Going back and forth in time, from when Woody, who's a black child riding the rails in 1959, to Billy, who's living in a Western fantasyland in a timeless present, Haynes tries to mine what Dylan is supposed to be at various times in his life, and to some extent succeeds. I say to SOME extent, because this is an uneven film, and the parts with Christian Bale and Heath Leger barely are touched and the part where Ben Whishaw is married to a version of Dylan's wife Sarah named Claire(Charlotte Gainsbourg) seems like it comes from another movie. However, the main focus is Woody Guthrie the Black kid, and Cate Blanchette as the electrified Dylan.

The Blanchett segments take up the greatest part of the film, when s/he's hanging out with the Beatles [the best gag in the film] and sparring with Edie Sedgewick clone Coco Rivington(Michelle Williams), poet Allen Ginsberg(David Cross), and a British journalist(Bruce Greenwood), who's out to expose Jude for what he really is. Not Andy Warhol with real hair, but something more sinister. This really brings together time and place, Still there's a disconnect, especially with Charlotte Ganesbourg's segment, where the Dylan clone barely shows up, and the Richard Gere one, which has nothing to do with anything and is clearly annoying.

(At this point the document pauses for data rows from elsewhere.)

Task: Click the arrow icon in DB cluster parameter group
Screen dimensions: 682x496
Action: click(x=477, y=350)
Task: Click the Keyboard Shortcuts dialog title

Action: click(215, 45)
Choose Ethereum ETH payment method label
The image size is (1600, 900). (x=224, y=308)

Clearly Kate Blanchette's going to get all sorts of nominations for her brilliant performance here, and it's worth the price of admission, although one might leave shaking one's head perplexed, and I guess that's what Dylan himself would want.

No Country for Old Men
Miramax Films, 122mins, R

Written and Directed by
Ethan Coen and Joel Coen

The last time the Coen brothers made a movie it was a version of Homer's “Odyssey,” this time it's a shaggy dog story of a different sort, a cartoonish chase across Texas by a bunch of slightly loopy people trying to get a suitcase full of money. Just up their alley.

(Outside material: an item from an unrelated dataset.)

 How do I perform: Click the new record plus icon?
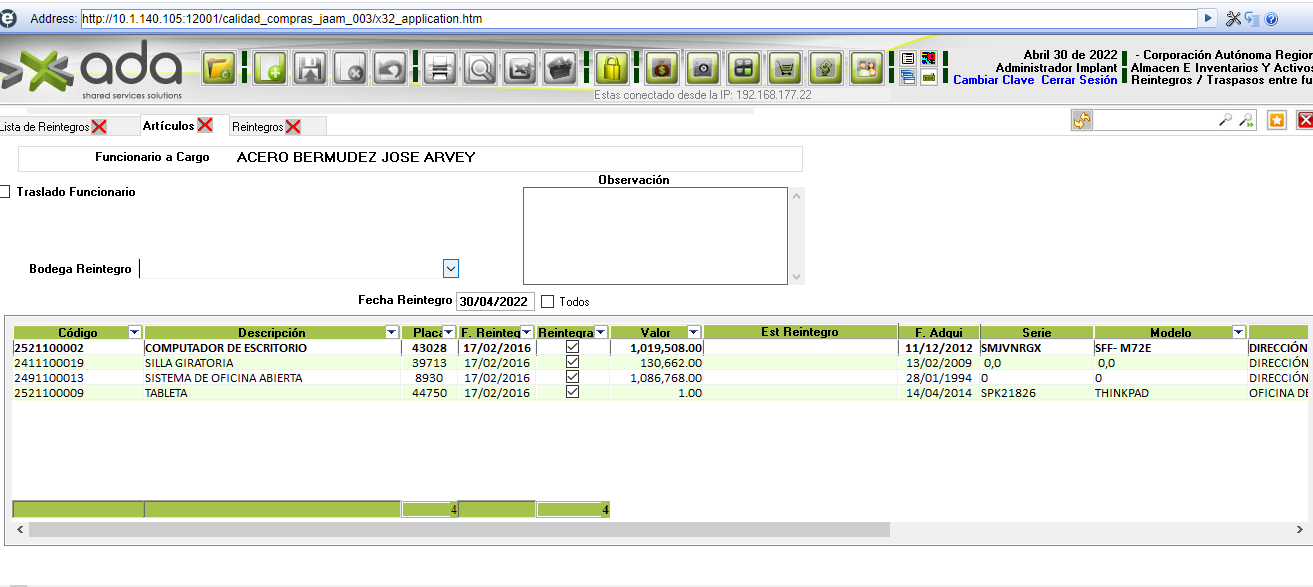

The film begins with an unnamed sheriff's deputy(Zach Hopkins) arresting a mysterious stranger, who we later find out is named
Anton Chigurh(Javier Bardem) who is carrying a tank of compressed air. Once they get to the jail, Anton shows us what the tank is for, and we cut to a certain Llewelyn Moss(Josh Brolin) hunting in the desert, when he comes across the tattered remains of what would have made one hell of a cinematic shootout. Apparently, it was over drugs, and there's the aforementioned unattended suitcase full of money, which he takes, and an extra dying of thirst. Taking pity on the fellow, he tells his wife Carla Jean Moss(Kelly MacDonald) he's going to do something really stupid [it's called 'idiot plotting'], which is to return to the scene of the crime and give the extra some water. But of course, there's Anton and a some extras waiting for him. So begins the chase.

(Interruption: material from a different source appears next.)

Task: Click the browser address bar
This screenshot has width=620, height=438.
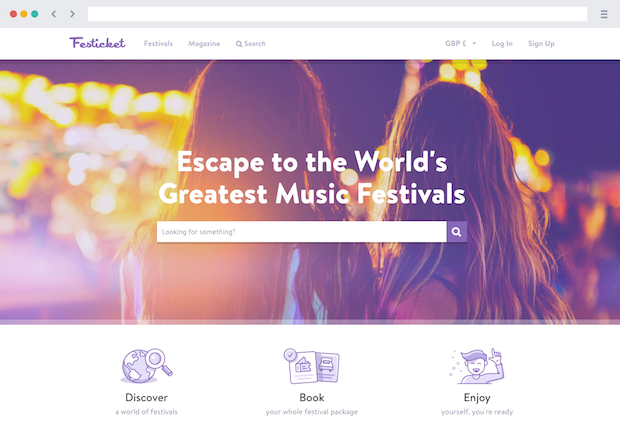Action: 337,14
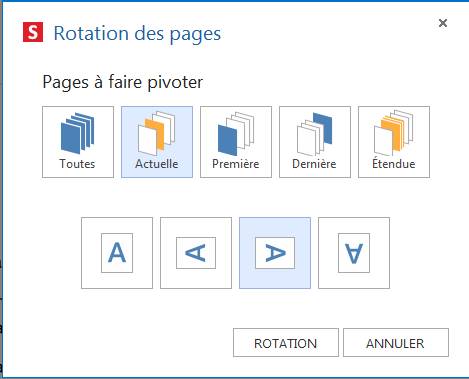
Task: Click the red S application logo
Action: coord(33,32)
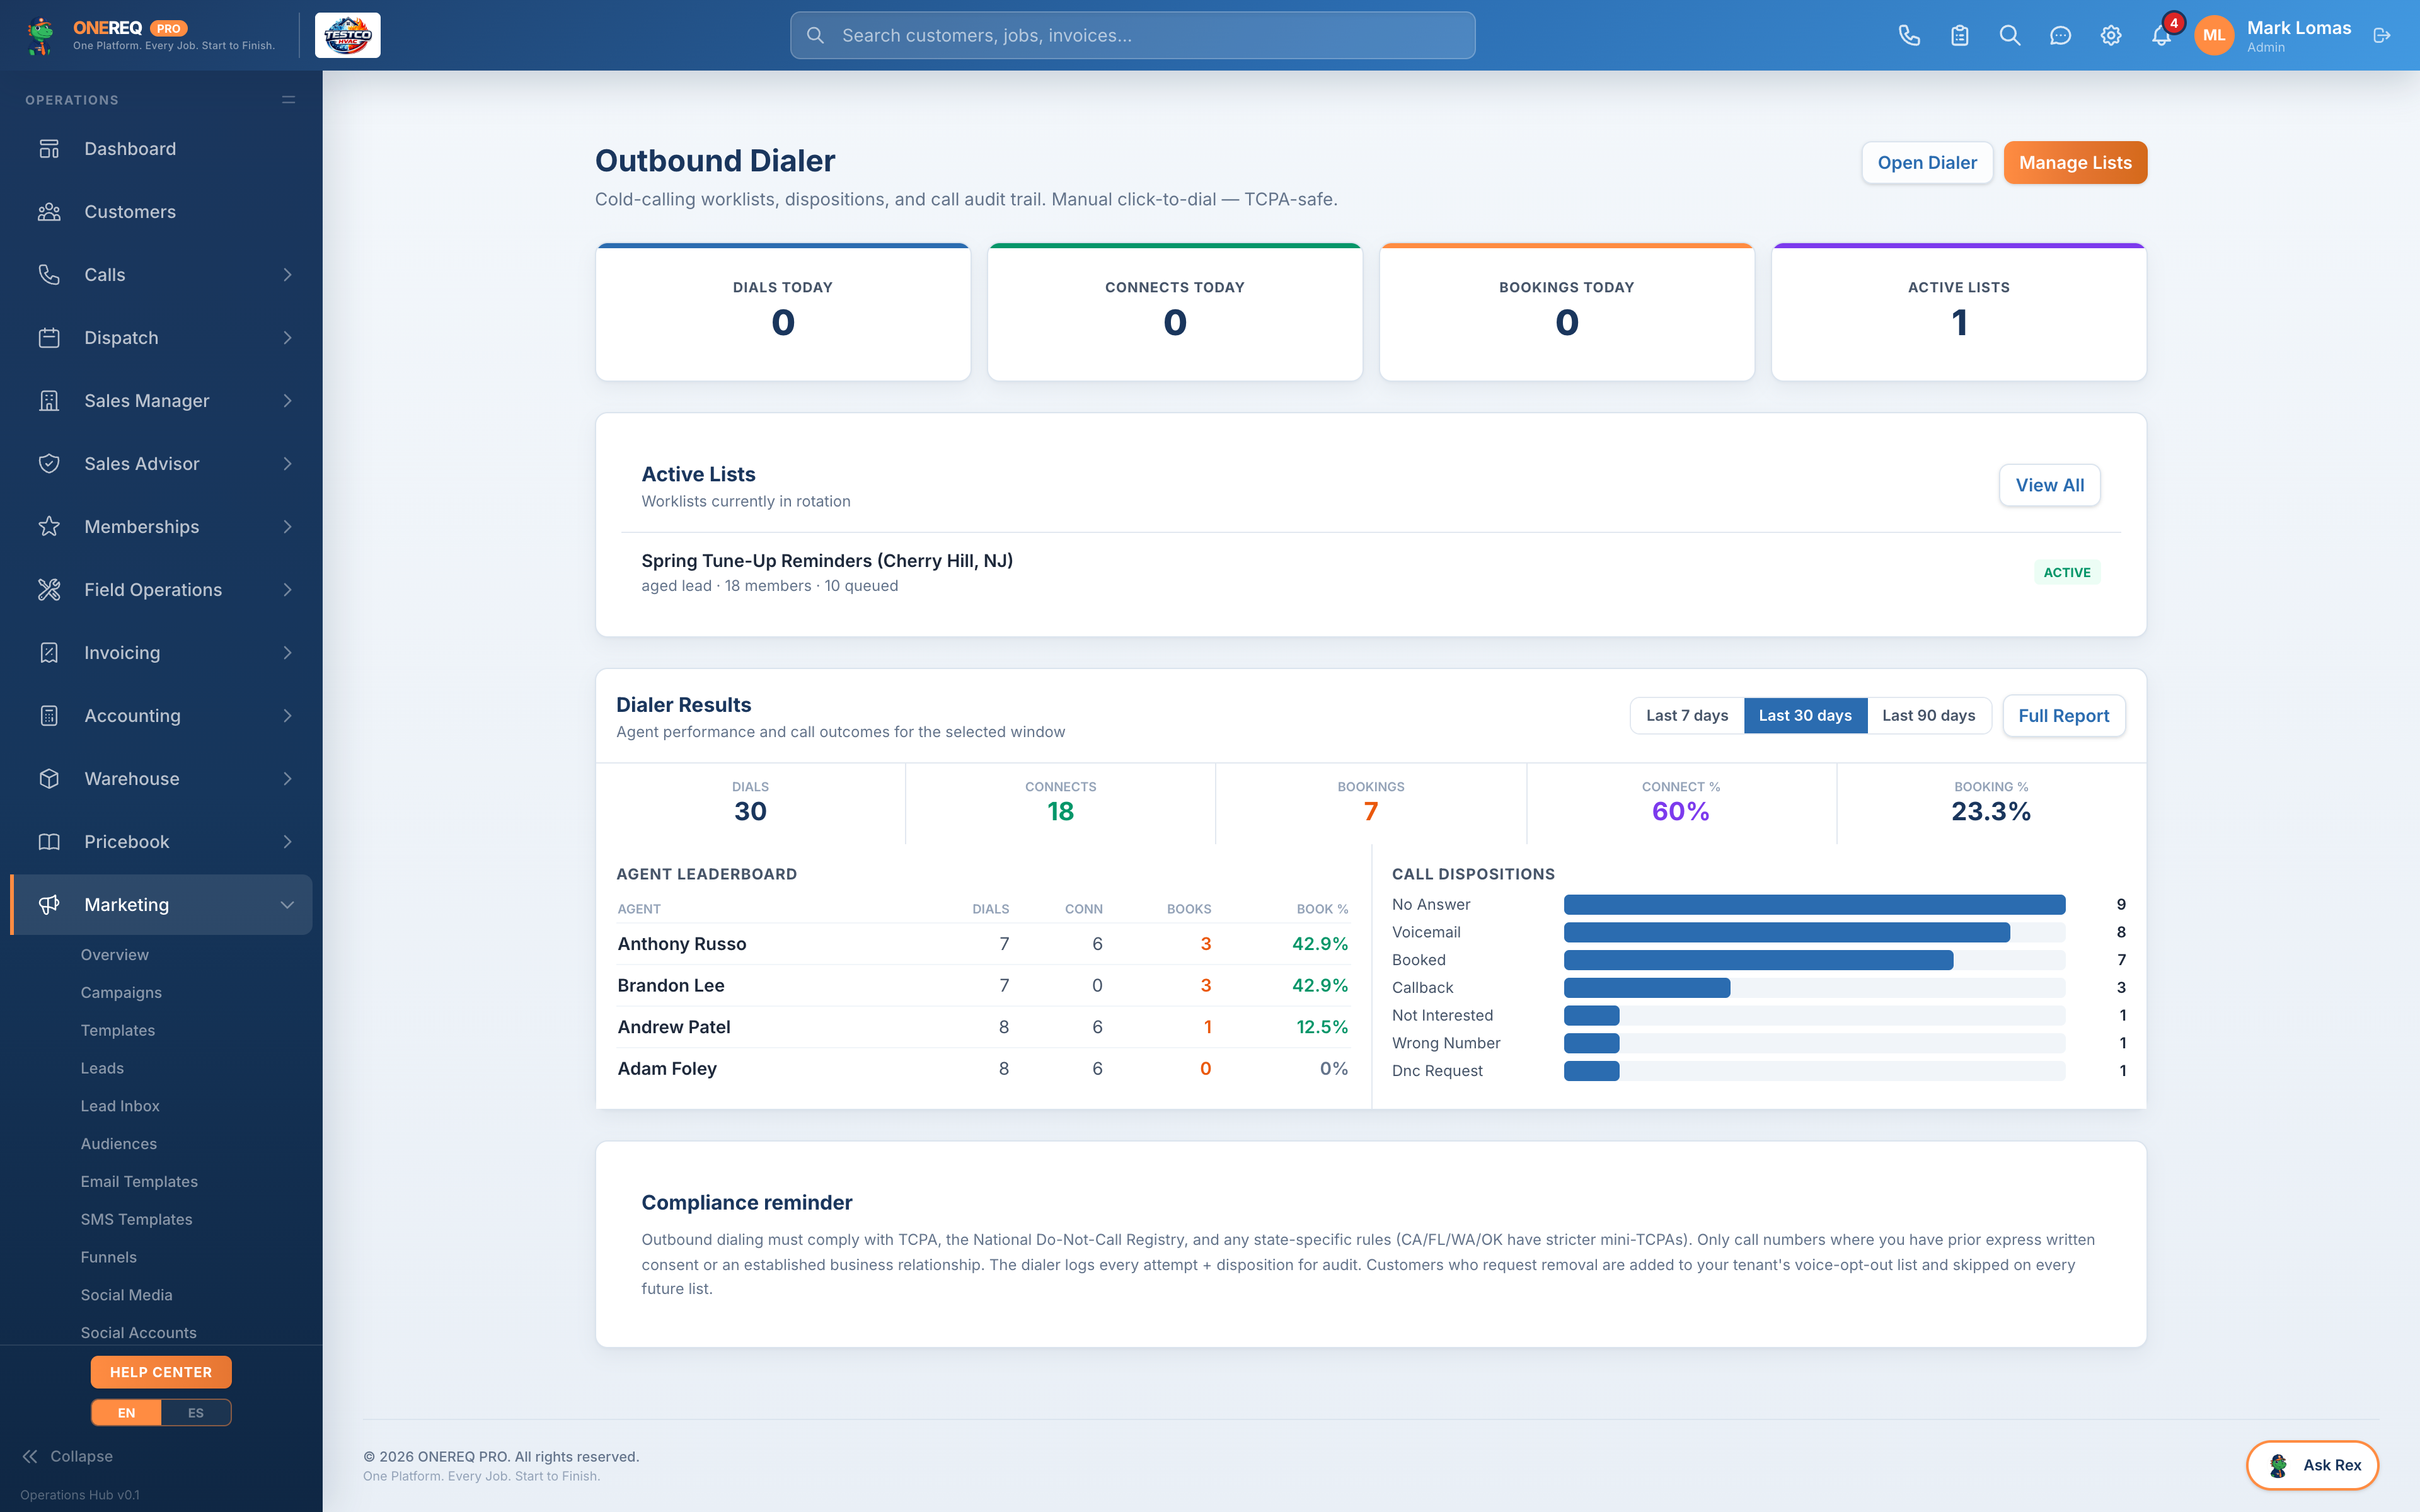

Fortunately for Anton, the money has a radio transmitter in it, and he goes around blowing people's brains in with his compressed air device while Llewellen heads off into the sunset in a failed attempt to get away. Meanwhile, the people who own the drugs and the money(Stephen Root and some extras) hire a man called Wells(Woody Harrelson), to find Llewellen before Anton could get him while Sheriff Ed Tom Bell (Tommy Lee Jones) and his remaining deputy Wendell(Garret Dillahunt) try to figure out what's going on.

We think that the introduction of a whole bunch of what appears to be crucial characters would lead somewhere, but it doesn't. There are lots of red herrings that appear out of nowhere and return from whence they came, both confusing and infuriating the audience. The ending, while from the novel, makes things even worse. As was said, this is a shaggy dog story, and the punch line is just as vapid.

The acting is fine, the Coens always manage to get the top of the profession to get into their films, and the dialogue is punchy, especially when it seems that the film is actually going somewhere.

If you're a fan of the brothers, by all means, go for it, but this is not the best way to blow an afternoon.